Figure 4. – Image du clip de « Attends‑moi(s) Mai », Gaël Faye et Luciole (2014).

Figure 4. – Image du clip de « Attends‑moi(s) Mai », Gaël Faye et Luciole (2014).

Elle a ensuite conçu Neuf (2020), album au sein duquel elle a invité neuf voix de femmes, à l’image de la durée d’une gestation10 :

Figure 5. – Extrait du clip « Neuf », Luciole et Coline Rio (2020).

Figure 5. – Extrait du clip « Neuf », Luciole et Coline Rio (2020).

2.2. « Dix »

Plus récemment, elle a conçu un podcast intitulé « Dix » :

Ces temps‑ci, j’ai une nouvelle casquette de podcasteuse : j’ai un podcast sur le processus créatif qui s’appelle « Dix »… Dans ce podcast, je reçois un ou une artiste pendant 10 heures dans un studio. Passé la première heure de discussion, avec des discussions sur le processus créatif, les sources d’inspiration, etc., on écrit et compose ensemble et dans ce cadre‑là, il faut se rencontrer à mi‑chemin, je me retrouve parfois à écrire sur une instru. Je pense à ma rencontre avec Hippocampe Fou notamment. J’écris pendant qu’il cherche au piano, donc c’est son piano qui va me raconter quelque chose. Donc je suis capable de le faire dans le cas d’une collaboration, mais je ne me mets pas dans cette configuration quand j’écris seule, à la maison. (Entretien cité)

Figure 6. – « Dix », podcast de Luciole sur le processus créatif.

Figure 6. – « Dix », podcast de Luciole sur le processus créatif.

Le principe est clairement énoncé : « À chaque épisode, Luciole donne rendez‑vous à un·e artiste à 10h le matin dans un studio parisien.
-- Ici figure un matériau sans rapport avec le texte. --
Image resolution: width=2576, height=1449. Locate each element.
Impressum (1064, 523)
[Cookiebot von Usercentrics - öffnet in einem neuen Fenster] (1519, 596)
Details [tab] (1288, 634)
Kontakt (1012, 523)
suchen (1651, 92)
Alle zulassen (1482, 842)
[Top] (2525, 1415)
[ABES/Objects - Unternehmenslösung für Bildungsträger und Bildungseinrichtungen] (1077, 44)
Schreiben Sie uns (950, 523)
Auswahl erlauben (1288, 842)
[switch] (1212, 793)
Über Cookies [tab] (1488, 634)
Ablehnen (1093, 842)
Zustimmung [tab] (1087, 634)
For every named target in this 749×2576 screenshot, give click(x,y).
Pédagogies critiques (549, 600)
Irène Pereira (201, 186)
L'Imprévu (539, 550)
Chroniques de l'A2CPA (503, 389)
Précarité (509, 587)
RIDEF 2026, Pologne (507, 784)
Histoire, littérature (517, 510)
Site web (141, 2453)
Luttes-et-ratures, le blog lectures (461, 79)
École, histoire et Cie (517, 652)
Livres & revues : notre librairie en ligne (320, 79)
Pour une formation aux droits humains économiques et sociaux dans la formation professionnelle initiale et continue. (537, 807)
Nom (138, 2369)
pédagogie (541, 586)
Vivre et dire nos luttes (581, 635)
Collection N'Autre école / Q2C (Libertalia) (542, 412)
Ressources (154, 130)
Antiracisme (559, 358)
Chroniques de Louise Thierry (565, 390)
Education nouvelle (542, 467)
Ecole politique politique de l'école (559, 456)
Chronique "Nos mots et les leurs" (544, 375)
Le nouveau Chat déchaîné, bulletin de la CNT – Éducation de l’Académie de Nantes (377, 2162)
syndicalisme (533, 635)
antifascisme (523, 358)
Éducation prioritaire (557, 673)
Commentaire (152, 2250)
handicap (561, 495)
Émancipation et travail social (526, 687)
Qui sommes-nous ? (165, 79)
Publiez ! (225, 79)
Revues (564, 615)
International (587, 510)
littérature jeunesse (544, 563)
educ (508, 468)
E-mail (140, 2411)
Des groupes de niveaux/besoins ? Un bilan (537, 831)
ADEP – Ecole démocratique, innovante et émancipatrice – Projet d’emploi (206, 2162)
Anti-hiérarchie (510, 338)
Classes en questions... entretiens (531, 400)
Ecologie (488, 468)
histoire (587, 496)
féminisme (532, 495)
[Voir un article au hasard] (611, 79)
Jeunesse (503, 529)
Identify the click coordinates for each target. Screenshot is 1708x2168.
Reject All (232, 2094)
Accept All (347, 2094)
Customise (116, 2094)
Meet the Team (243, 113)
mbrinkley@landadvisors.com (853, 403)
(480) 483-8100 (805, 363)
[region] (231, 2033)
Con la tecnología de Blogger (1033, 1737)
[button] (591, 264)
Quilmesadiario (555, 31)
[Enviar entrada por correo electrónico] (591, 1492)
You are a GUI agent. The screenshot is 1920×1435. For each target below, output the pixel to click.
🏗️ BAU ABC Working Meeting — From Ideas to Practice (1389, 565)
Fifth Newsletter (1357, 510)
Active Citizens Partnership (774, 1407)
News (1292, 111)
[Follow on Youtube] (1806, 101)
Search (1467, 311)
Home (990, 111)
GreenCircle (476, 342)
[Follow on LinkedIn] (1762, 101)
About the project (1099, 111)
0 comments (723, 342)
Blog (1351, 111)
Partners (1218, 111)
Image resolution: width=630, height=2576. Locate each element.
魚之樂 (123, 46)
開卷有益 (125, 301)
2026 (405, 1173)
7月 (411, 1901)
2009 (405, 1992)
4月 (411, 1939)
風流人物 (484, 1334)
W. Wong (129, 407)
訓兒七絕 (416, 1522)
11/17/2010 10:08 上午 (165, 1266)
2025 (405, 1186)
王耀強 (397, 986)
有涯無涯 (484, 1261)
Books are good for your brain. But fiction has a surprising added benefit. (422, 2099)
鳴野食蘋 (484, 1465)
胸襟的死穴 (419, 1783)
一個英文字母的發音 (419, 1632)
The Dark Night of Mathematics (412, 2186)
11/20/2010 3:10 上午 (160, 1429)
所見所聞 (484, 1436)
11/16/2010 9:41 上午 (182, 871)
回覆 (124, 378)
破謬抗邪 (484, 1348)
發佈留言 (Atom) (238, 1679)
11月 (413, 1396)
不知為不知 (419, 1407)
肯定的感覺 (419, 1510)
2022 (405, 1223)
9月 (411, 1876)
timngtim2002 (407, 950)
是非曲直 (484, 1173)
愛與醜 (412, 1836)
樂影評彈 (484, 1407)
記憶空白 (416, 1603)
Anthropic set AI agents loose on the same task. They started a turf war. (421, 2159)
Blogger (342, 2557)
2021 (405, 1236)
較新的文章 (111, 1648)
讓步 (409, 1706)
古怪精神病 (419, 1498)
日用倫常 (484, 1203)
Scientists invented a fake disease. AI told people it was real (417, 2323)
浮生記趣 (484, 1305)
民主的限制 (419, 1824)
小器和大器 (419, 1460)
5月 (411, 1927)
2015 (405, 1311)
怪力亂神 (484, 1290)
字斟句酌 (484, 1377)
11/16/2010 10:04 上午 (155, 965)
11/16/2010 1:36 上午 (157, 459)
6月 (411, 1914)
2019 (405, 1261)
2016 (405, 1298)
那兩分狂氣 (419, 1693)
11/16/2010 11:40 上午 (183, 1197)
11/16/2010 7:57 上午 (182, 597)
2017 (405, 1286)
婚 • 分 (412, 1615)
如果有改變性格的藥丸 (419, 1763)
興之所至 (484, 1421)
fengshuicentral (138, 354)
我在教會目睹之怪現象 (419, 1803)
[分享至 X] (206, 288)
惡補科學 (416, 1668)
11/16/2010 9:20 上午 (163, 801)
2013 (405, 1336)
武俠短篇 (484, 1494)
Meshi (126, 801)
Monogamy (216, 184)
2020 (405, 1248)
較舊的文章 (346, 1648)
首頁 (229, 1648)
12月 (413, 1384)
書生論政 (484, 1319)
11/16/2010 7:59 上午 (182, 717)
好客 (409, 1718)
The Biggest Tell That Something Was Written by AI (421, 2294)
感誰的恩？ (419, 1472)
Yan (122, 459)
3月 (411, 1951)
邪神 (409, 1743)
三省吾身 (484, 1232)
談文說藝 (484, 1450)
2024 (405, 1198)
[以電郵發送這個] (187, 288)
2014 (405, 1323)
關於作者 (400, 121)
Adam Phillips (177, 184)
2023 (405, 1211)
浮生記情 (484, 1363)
Débute alors une session de 10 heures pour échanger autour du processus créatif et créer ensemble une chanson inédite. »

Avec Hippocampe Fou, cette collaboration a donné lieu au morceau « Demi‑tour11 » qui aborde la fuite du temps au fil d’une création en duo dont la genèse était une sorte de « course contre la montre », en écho aux règles du slam selon lesquelles le texte doit être performé en un temps limité (3‑5 minutes) : « Les auditeurs sont invités à plonger dans ce processus accéléré, découvrant comment la pression du temps peut donner naissance à des œuvres artistiques authentiques et poignantes », commente un critique12. Luciole elle‑même, via les réseaux sociaux, a rendu ses amis de la toile témoins du processus créatif, aux premières loges, pour ainsi dire, d’une création sonore conjuguant deux plumes et deux voix. L’écriture est ici pleinement partagée et valorisée en tant que telle, comme un lieu d’aventure mais aussi de confiance accordée à l’autre :

Figure 7. – Luciole en duo avec Hippocampe Fou, « Demi‑tour » (2023).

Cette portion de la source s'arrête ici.